Celui qui ne pleurait pas.

Neuf ans, troisième rejeton d'une famille "méritante", bon élève, une facilité qu'il ne mesure pas, le Maître a tranché, il sera l'élu. En septembre, il rejoindra la classe de sixième classique au lycée voisin.

Les parents respectent la décision de l'instituteur, on obtient bourse et complément de bourse d'une fondation locale, il peut partir.

L'enfant est heureux ici, pourquoi ne le serait-il pas là-bas, pour son bien, en ville, en pension. La rentrée : un dimanche, on l'accompagne, l'installe, l'embrasse, le quitte. Pas de larmes, dans son milieu on ne pleure pas, cependant il imagine sa mère se laissant quelque peu aller sur le chemin du retour. Cela lui procure un peu de plaisir.

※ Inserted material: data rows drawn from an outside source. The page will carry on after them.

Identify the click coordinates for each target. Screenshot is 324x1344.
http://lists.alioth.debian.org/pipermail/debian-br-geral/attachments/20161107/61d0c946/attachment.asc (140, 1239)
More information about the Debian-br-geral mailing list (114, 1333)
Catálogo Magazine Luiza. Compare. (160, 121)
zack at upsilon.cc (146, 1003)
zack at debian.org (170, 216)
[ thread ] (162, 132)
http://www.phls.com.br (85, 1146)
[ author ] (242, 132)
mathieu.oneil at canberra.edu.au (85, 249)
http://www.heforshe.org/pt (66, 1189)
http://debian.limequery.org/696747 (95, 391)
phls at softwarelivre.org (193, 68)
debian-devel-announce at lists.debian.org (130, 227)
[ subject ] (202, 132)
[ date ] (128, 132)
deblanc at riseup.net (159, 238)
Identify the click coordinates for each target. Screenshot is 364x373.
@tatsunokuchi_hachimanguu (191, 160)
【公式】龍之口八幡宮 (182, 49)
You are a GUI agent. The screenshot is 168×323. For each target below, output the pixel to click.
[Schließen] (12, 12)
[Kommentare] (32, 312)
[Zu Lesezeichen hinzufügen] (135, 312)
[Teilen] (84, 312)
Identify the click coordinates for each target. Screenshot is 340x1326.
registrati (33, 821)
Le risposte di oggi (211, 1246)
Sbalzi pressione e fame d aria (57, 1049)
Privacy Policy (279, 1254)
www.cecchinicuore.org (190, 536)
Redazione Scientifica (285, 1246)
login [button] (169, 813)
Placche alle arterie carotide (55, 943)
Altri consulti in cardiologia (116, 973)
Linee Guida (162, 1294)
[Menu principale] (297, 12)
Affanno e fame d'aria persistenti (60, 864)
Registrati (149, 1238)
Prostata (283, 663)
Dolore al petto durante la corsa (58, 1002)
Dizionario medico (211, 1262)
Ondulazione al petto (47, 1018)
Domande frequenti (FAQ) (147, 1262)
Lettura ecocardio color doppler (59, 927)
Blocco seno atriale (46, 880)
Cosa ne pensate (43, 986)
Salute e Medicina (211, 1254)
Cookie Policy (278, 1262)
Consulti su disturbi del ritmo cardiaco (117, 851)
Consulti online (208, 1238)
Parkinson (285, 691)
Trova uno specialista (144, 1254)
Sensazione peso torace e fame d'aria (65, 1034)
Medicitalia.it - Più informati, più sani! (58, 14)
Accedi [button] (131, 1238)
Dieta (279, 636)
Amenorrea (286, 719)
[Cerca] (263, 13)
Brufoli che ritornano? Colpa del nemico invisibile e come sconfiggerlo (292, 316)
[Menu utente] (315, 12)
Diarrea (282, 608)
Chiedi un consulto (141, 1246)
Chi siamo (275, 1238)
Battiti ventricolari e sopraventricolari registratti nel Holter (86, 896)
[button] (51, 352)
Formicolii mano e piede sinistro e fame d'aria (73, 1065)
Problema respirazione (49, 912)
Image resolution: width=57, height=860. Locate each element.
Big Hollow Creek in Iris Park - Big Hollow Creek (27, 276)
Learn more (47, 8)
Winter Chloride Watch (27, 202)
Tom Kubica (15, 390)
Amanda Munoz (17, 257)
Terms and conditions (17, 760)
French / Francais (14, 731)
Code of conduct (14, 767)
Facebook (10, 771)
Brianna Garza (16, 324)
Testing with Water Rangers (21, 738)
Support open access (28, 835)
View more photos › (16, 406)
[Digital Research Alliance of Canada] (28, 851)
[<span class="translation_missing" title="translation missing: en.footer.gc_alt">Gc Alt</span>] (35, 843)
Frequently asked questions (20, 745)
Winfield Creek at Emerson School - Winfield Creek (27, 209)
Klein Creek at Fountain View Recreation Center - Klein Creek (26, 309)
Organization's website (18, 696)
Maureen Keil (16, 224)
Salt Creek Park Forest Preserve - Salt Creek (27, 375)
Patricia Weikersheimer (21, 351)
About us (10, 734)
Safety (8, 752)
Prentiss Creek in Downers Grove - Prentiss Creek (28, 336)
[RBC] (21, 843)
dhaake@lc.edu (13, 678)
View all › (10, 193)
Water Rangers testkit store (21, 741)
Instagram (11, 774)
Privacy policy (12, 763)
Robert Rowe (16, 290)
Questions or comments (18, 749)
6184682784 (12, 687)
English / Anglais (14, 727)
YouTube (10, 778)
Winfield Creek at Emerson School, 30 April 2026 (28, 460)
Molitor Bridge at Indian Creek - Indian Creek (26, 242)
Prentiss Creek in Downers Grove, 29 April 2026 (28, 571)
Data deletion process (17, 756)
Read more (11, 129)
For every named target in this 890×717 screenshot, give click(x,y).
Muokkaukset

Cette première nuit parmi cinquante autres élèves il s'endort au rythme des pas du pion, mais plus encore étourdi par l'événement dont il ne mesurera la dimension que beaucoup plus tard.

Dans la semaine qui suit, on lui imprime des habitudes, des règles à observer, ce qu'il accepte apparemment avec insouciance.

Le premier samedi, alors qu'il ne rentre chez lui que tous les quinze jours, dans l'immense cour de récréation quasi déserte, il reste près d'un camarade qui pleure abondamment, régulièrement, sans heurts. Ce spectacle lui fait plaisir.

Cependant, le soir venu, il écrit sa première lettre à sa mère l'informant qu'il sera toujours là pour lui faire des piqûres afin qu'elle ne meure jamais.

Les semaines passsent, il promène son innocence parmi les 1200 élèves, repousse les attaques nocturnes, obtient les résultats qu'on attend de lui.

Un lundi matin, sa merveilleuse professeur de latin et de grec le retient après le cours, elle l'entretient de sa prestation en récitation latine ("vaca, capella, ovis et leo"), lui offre un pot de marmelade d'orange de sa fabrication, effleure son visage d'un geste furtif et le libère.

Ce soir-là, avant de fermer les yeux, il pense à cette femme qu'il aime, aux femmes qu'il aimera puis verse quelques larmes et cela lui fait plaisir.

Philippe.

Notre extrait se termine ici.